[Stored data entries]
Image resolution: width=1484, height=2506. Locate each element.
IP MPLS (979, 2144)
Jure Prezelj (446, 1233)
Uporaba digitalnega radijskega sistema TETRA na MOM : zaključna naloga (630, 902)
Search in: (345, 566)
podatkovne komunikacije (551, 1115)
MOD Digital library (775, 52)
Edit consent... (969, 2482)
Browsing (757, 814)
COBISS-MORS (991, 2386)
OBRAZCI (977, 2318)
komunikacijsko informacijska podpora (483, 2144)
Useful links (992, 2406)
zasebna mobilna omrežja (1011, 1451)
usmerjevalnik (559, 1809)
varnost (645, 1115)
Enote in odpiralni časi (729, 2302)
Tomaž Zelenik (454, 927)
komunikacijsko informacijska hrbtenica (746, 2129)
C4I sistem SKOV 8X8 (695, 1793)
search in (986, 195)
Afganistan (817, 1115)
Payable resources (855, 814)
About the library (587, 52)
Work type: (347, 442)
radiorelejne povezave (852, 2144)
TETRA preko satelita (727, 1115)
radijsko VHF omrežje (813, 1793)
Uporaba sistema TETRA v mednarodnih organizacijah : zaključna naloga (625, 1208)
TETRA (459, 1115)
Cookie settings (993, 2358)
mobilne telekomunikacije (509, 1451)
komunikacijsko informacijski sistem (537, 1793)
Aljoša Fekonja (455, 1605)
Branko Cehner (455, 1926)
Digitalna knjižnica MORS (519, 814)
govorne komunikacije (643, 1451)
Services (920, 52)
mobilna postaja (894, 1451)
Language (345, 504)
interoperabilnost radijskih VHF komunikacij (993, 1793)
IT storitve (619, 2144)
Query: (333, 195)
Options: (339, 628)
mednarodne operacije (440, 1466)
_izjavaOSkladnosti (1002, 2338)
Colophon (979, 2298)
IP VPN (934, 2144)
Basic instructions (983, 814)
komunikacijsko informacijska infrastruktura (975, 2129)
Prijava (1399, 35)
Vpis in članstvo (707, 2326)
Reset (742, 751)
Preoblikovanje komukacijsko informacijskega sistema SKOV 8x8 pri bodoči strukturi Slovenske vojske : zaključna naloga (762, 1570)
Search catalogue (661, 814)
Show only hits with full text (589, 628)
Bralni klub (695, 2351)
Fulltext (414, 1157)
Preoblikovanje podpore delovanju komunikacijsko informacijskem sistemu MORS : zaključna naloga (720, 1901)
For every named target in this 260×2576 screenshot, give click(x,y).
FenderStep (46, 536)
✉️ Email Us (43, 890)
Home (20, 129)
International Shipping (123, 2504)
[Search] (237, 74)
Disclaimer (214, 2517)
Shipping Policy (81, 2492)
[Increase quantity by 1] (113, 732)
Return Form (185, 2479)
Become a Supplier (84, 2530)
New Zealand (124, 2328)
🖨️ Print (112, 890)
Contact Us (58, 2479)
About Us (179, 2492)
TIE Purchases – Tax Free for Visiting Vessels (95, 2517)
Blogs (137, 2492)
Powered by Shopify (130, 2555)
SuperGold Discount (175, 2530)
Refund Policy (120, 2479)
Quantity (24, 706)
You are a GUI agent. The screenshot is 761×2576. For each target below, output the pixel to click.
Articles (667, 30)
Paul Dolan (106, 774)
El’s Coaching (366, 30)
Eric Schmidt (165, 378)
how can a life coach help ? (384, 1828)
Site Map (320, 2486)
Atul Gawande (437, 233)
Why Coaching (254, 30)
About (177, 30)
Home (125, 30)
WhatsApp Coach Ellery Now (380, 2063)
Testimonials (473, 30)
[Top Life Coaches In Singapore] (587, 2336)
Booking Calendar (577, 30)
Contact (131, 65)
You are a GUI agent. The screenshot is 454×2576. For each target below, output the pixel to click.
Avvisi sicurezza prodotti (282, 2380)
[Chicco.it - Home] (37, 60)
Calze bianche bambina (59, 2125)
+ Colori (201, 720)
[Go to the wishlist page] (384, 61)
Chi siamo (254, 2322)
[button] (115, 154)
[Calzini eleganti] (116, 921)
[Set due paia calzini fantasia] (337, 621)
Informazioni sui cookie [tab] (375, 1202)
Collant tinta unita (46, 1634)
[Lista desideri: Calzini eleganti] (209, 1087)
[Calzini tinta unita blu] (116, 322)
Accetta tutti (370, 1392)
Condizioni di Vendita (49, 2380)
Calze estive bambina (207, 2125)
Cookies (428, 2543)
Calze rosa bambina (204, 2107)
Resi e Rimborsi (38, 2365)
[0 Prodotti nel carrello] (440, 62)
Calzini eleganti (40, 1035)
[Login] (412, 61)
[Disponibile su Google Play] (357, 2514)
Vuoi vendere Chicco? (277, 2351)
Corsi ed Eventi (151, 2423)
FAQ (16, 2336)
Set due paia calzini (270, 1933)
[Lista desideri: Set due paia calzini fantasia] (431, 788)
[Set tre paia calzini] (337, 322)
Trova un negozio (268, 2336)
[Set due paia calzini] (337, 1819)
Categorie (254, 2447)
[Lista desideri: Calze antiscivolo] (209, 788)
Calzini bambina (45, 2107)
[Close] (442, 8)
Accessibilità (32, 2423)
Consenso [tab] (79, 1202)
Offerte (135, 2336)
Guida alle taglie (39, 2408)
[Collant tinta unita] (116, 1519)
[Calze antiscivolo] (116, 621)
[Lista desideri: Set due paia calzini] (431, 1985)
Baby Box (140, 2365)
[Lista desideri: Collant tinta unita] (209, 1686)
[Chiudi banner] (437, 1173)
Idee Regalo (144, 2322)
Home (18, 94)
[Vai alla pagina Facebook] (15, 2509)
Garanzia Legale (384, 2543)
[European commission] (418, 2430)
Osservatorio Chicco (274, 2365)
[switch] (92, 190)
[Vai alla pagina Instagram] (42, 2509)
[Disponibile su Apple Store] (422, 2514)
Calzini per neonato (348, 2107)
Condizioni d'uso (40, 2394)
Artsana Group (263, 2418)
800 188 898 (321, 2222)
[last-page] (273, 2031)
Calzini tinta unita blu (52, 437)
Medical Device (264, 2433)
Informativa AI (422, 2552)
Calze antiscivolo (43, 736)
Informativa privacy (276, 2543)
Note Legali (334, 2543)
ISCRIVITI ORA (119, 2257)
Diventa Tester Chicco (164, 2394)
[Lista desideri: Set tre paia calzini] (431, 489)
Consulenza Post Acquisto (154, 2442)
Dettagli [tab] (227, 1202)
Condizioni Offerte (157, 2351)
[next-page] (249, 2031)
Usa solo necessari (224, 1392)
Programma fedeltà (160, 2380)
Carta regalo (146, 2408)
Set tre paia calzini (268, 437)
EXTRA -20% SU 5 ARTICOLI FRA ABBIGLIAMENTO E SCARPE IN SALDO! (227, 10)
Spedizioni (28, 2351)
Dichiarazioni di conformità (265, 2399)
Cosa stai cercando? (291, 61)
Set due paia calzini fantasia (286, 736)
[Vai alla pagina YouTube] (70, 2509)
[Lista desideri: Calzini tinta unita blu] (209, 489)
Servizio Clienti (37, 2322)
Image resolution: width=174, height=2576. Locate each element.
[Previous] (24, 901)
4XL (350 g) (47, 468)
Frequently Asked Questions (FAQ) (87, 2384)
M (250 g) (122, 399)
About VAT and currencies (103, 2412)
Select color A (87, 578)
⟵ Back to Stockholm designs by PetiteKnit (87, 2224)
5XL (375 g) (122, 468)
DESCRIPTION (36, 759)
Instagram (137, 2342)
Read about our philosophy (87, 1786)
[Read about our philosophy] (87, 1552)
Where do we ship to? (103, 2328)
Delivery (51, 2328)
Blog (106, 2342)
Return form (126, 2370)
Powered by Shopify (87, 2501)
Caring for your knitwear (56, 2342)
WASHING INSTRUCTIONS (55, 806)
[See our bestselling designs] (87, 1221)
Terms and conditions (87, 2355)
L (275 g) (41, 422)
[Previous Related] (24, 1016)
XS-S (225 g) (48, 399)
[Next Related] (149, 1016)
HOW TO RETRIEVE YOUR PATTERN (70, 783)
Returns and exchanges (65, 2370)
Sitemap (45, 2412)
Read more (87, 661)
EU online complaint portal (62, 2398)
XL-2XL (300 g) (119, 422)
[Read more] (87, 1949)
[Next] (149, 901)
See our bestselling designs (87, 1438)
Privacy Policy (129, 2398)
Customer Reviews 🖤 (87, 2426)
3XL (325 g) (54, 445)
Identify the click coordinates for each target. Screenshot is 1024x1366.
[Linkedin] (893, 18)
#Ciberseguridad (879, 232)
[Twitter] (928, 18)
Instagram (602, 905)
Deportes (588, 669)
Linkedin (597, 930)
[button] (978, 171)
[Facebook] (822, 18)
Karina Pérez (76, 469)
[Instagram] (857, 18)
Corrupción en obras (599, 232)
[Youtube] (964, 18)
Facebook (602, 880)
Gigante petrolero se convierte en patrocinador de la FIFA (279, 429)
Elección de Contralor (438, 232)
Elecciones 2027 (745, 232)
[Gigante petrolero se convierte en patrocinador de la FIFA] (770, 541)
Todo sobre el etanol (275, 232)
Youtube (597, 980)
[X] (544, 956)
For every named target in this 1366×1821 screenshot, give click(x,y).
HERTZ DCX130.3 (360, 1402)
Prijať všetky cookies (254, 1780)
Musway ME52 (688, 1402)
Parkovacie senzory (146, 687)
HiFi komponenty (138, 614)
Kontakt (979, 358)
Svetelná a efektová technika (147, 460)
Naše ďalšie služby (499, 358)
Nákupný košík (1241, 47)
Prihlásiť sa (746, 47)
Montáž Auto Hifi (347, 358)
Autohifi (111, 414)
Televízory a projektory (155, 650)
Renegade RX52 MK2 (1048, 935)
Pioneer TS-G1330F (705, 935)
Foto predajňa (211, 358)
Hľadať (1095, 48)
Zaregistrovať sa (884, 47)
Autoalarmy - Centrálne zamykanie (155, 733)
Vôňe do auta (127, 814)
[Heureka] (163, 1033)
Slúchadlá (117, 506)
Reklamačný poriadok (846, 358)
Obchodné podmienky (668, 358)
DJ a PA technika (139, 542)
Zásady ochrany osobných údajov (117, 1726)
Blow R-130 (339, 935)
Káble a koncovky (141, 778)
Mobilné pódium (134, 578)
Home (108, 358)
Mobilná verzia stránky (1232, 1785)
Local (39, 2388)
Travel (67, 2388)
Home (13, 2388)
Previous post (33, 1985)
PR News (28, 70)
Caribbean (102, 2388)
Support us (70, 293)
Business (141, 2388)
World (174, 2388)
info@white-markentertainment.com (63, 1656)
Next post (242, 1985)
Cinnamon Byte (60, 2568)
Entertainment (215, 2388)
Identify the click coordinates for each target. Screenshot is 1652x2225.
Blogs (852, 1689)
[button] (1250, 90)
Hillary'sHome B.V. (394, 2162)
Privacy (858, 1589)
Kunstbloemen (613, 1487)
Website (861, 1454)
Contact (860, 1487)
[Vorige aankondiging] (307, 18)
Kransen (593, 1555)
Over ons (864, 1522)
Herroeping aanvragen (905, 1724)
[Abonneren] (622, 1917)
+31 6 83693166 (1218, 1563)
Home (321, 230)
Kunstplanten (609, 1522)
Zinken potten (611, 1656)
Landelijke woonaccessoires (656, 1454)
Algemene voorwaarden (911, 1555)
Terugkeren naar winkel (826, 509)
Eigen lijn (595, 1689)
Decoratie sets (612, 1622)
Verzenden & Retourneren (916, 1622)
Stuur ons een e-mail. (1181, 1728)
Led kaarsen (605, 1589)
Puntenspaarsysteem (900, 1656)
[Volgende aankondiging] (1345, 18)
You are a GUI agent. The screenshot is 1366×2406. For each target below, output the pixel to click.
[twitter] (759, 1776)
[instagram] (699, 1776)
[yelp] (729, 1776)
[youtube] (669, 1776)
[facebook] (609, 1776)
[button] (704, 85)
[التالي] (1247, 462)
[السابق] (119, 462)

### Assignment
Within the data above, the span starting at the line containing "Informativa AI (422, 2552)" and ending at the line containing "EXTRA -20% SU" is to be retyped exactly, with no other lines.

### Written solution
Informativa AI (422, 2552)
Calze antiscivolo (43, 736)
Informativa privacy (276, 2543)
Note Legali (334, 2543)
ISCRIVITI ORA (119, 2257)
Diventa Tester Chicco (164, 2394)
[Lista desideri: Set tre paia calzini] (431, 489)
Consulenza Post Acquisto (154, 2442)
Dettagli [tab] (227, 1202)
Condizioni Offerte (157, 2351)
[next-page] (249, 2031)
Usa solo necessari (224, 1392)
Programma fedeltà (160, 2380)
Carta regalo (146, 2408)
Set tre paia calzini (268, 437)
EXTRA -20% SU 5 ARTICOLI FRA ABBIGLIAMENTO E SCARPE IN SALDO! (227, 10)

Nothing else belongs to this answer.